* [Stated goal]: Carry on the forum thread about the 2010 Las Vegas Reptile Expo photos from where it stops.

* [Quoted text]:
# 2010 Las Vegas Reptile Expo Photos!



## Josh (Oct 23, 2010)

Tyler Stewart's TortoiseSupply.com Petting Zoo





We got to "hang" with some celebrities





A view of the great venue the expo was held in and all the booths.





The Tortoise Forum booth





TortoiseSupply.com booth





My tattoo idea for the next Las Vegas Reptile Expo! 





Uh oh - we came home with a stowaway!


----------



## DeanS (Oct 23, 2010)

What a GRAND set-up! Thanks for the pics Josh! Hey Tyler...did you sell your albinos here? Or do you still have 'em?


----------



## TylerStewart (Oct 23, 2010)

Thanks for the pics, Josh! The expo was a fun project for us, and we are planning a May and October show here for 2011 with some new ideas, small changes and a bigger budget. I also added a bunch of photos to our facebook group for the Las Vegas Reptile Expo if anyone wants to see more. 

The albinos sold this past week, and got to their destination in good shape. Fingers crossed for next year!


----------



## DeanS (Oct 23, 2010)

* [Collected data]:
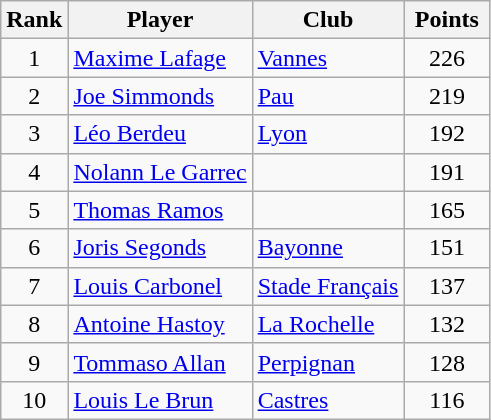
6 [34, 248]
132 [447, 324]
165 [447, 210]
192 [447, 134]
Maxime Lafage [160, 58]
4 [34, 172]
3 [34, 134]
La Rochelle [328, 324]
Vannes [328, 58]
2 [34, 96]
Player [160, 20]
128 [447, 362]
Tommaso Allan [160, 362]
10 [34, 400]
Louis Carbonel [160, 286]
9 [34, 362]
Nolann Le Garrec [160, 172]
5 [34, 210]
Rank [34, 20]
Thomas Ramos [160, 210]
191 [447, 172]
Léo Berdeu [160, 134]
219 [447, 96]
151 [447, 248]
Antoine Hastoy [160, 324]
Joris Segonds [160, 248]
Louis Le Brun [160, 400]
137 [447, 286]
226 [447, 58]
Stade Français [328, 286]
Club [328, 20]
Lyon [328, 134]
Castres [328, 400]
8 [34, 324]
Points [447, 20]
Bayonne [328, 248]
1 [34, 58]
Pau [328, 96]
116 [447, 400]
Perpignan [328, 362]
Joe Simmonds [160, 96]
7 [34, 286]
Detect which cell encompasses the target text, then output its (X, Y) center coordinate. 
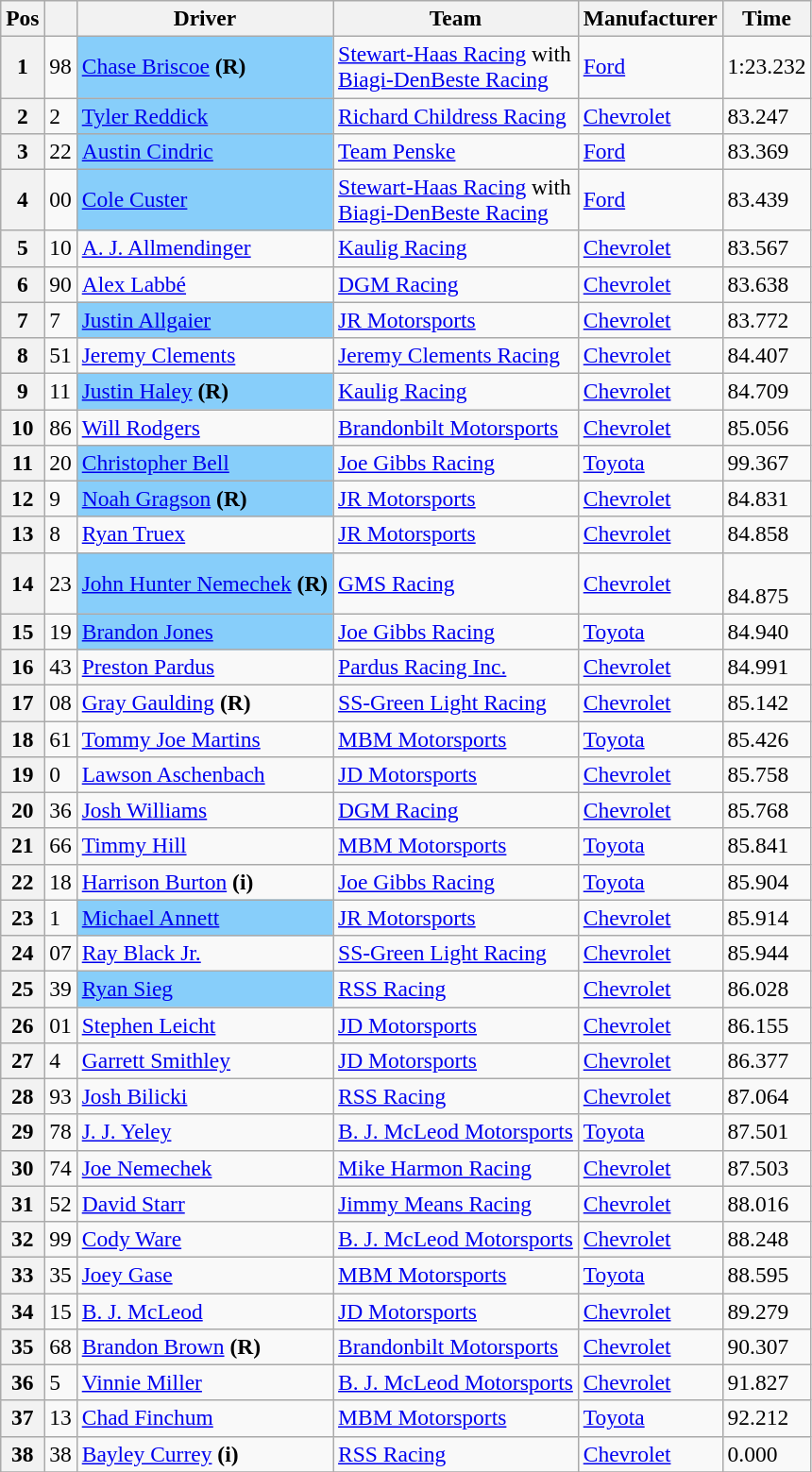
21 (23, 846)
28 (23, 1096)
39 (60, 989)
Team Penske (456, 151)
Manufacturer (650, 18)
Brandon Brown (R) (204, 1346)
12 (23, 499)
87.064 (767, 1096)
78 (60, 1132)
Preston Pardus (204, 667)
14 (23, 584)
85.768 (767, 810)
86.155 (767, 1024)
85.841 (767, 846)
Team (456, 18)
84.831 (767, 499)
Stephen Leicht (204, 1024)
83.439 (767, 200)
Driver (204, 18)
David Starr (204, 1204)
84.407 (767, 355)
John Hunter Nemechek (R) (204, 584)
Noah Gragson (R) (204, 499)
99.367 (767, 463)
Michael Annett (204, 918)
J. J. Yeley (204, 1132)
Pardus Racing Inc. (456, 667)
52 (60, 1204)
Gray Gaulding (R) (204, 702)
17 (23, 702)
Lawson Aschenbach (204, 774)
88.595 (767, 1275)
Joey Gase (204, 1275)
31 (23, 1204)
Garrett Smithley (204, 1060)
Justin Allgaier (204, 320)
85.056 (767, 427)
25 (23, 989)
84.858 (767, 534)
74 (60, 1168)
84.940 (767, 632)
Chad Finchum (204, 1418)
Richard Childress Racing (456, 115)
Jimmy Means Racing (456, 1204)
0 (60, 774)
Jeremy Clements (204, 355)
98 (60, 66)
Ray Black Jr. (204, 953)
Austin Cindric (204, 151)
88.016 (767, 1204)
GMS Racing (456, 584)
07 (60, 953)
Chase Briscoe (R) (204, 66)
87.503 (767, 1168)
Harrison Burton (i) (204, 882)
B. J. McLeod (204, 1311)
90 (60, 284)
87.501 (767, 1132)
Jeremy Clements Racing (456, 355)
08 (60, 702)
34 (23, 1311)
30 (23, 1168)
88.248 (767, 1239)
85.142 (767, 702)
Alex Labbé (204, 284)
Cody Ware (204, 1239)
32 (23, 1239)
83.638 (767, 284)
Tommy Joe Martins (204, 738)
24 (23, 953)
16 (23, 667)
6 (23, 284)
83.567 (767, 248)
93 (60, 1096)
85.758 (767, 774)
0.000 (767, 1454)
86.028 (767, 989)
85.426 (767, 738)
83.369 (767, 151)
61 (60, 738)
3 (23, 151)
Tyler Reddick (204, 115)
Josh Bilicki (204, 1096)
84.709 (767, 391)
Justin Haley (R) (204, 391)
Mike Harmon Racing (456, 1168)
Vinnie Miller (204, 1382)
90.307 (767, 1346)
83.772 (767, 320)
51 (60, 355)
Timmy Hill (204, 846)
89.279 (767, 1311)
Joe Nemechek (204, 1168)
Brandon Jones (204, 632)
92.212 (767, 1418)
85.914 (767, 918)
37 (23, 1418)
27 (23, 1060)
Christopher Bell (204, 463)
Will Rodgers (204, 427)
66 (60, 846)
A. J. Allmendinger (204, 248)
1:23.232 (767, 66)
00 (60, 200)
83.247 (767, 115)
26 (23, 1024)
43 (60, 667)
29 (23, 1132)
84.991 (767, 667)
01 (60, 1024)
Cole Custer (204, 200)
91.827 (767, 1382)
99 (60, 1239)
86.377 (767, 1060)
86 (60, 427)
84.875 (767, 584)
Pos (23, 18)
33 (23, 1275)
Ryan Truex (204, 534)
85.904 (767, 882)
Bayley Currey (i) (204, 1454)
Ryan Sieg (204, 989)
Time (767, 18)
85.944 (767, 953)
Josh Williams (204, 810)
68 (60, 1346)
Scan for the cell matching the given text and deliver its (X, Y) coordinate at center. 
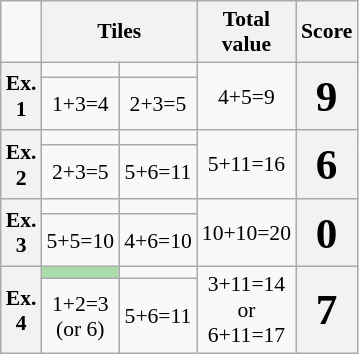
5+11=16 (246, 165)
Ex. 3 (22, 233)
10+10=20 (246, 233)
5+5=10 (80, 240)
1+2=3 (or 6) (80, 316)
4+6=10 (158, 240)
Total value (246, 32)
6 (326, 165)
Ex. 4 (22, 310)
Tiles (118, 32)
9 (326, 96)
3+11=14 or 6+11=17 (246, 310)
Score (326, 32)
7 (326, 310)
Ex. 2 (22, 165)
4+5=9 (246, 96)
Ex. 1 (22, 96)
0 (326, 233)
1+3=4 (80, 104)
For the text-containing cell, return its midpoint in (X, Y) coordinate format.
---
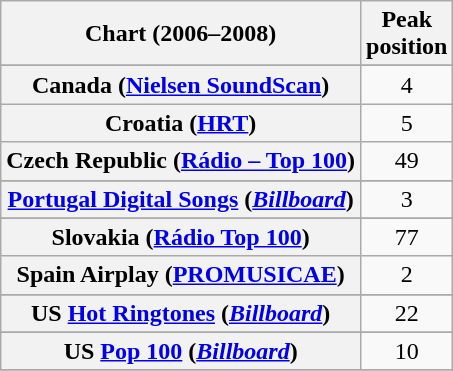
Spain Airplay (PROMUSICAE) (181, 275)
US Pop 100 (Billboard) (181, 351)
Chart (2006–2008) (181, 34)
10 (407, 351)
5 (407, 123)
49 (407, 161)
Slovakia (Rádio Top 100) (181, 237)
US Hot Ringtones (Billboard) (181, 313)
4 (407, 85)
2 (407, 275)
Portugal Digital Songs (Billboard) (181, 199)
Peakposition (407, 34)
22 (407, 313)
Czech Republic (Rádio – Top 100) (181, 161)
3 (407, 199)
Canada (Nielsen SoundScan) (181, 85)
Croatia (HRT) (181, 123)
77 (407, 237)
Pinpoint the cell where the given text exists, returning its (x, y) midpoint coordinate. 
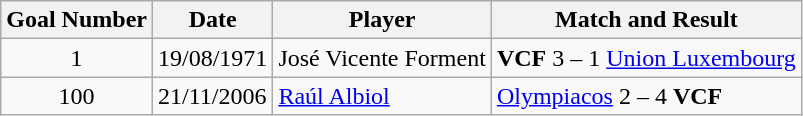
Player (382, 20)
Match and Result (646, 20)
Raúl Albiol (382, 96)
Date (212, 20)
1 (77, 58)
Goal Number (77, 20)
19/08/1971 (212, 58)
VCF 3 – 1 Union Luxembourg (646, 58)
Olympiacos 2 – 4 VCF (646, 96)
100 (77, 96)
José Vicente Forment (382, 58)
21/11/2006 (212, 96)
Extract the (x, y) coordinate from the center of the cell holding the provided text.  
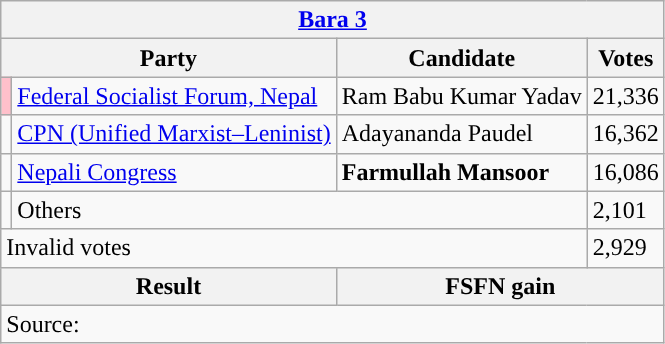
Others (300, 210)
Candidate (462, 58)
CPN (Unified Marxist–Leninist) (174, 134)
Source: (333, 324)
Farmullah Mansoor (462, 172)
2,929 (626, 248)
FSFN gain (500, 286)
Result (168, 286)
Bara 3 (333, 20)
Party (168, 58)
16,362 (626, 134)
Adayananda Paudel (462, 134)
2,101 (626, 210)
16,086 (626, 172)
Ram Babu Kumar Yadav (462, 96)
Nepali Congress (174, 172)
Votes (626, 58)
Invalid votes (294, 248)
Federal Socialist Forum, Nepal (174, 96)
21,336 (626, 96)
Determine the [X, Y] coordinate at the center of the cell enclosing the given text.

* [Answer]:
TylerStewart said:


> The albinos sold this past week, and got to their destination in good shape. Fingers crossed for next year!



OUTSTANDING! Congrats!


----------



## dmmj (Oct 24, 2010)

the albino sulcatas? glad to hear it, I hope the people who got them enjoy them.


----------



## Isa (Oct 24, 2010)

Thanks for sharing the pics Josh, You guys had a nice booth! Congrats on the little one


----------



## goReptiles (Oct 25, 2010)

I like the tattoo idea. 

Looks like you guys had fun


----------



## Josh (Oct 27, 2010)

goReptiles said:


> I like the tattoo idea.



Thanks! I'm glad _someone_ liked it!


----------



## pebblelu (Oct 28, 2010)

Nice pictures. I got a couple when I was there. I took one of a iguana top of tylers sulcata.


----------



## Floof (Oct 28, 2010)

Nice pics, thanks for sharing! Fantastic little "stowaway," too. Loving the wonky tail pattern!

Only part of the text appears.